L’Union nationale des associations de parents, de personnes handicapées mentales et de leurs amis (Unapei) conçoit, elle, un guide pratique d’accessibilité et de développement du pictogramme «S3A» (Symbole d’accueil, d’accompagnement et d’accessibilité). Créé en 2000, ce pictogramme permet d’identifier les établissements ayant réalisé un effort d’accessibilité à destination des personnes handicapées mentales et, plus largement, de toute personne qui pourrait rencontrer le même type de difficultés, telles les personnes âgées ou illettrées.
Absence de contrôle
«Les principaux problèmes qui se posent pour les personnes handicapées mentales concernent la lecture, la compréhension, le repérage dans le temps et dans l’espace, la prise de décision, la communication, détaille Sandrine Paniez, responsable de projet accessibilité à l’Unapei. Il faut que l’on puisse répondre à ces difficultés.»
«La force de ce guide sera de servir de référence pour la prise en compte du handicap mental, complète Christelle Moulié, responsable du service vie sociale. Les établissements et les entreprises qui réalisent les diagnostics sont demandeurs de ce type d’expertise.»
Des organismes comme le Comité de liaison pour l’accessibilité des transports, du cadre bâti et du tourisme (Coliac) ou le Centre d’études sur les réseaux, les transports, l’urbanisme et les constructions publiques (Certu), qui vient de finaliser un document d’aide au diagnostic, sont un autre appui méthodologique. «Nous avons travaillé sur l’ensemble de la chaîne de déplacement et sur les interactions entre l’espace privé, la voirie, les établissements recevant du public et les transports, explique Bernard Fiole, responsable du programme « Ville accessible à tous » au Certu. Nous préparons cet outil depuis 2006 en nous appuyant sur des formations-actions menées avec certains de nos réseaux locaux et des collectivités.» «Il ne s’agissait pas de dévoiler une méthode unique, mais un ensemble de points de vigilance, de questions à se poser pour réaliser un diagnostic qui respecte l’esprit de la loi et soit efficace pour le maître d’ouvrage», résume Laurent Saby, concepteur du guide.

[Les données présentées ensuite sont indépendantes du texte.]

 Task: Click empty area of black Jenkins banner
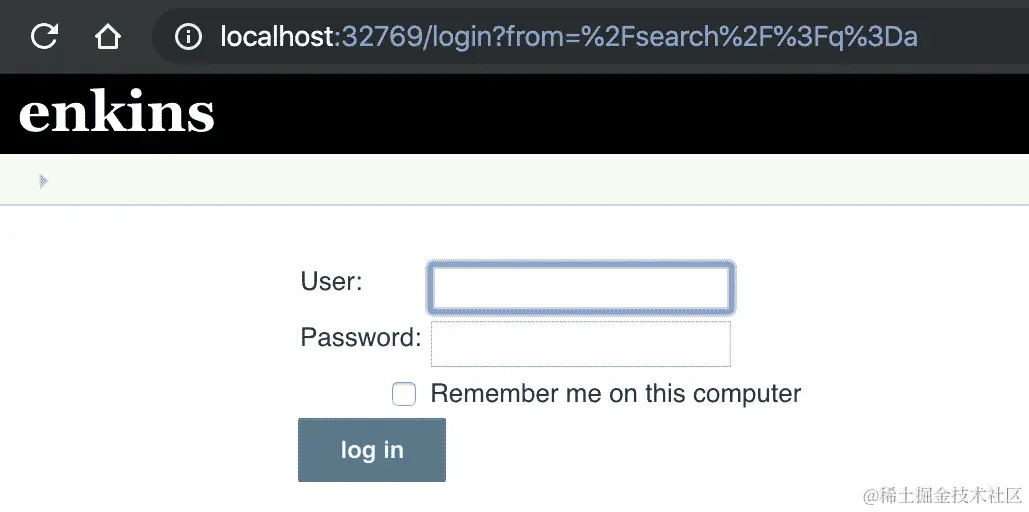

Reste la question toujours épineuse des moyens financiers, certaines communes ne disposant pas des ressources suffisantes pour réaliser un audit. Et lorsque celui-ci a été effectué, même partiellement, les coûts de mise en accessibilité sont énormes (lire l’encadré Chiffres). Définir des priorités apparaît alors indispensable. «Le problème, c’est que l’on ne sait pas forcément à quoi donner la priorité, déplore Jacques Hesnard, à Nanterre. Ni les associations ni l’Etat ne se prononcent.» «Il y a un manque de volonté que les choses se fassent réellement, déplore Jean-Marie Barbier. Nous demandons aujourd’hui que l’on mette en place une agence ayant les moyens de contrôler ce qui se fait.»
Ni compensation ni aide
Beaucoup réclament également une plus grande lisibilité en matière de diagnostic. « Comme il s’agit d’un marché très juteux, beaucoup d’entreprises s’y sont engouffrées, souligne Thierry Jammes, du CNPSAA. Certaines nous demandent de les former gratuitement une fois qu’elles ont remporté le marché !» «Tous les audits ne sont pas réalisés selon les mêmes critères, il n’y a pas de garantie de cohérence, remarque Gilles Germain, chargé de mission accessibilité à la délégation Ile-de-France de l’APF. Les obligations relèvent par ailleurs de la responsabilité de différents acteurs, mais aucun lieu de cohésion n’existe.»
Enfin, regrette Jacques Hesnard, «les villes sont en première ligne pour la mise en accessibilité, or elles ne disposent d’aucune compensation ni aide».
Un ensemble de contraintes qui fait redouter à beaucoup d’observateurs une mise en accessibilité parcellaire.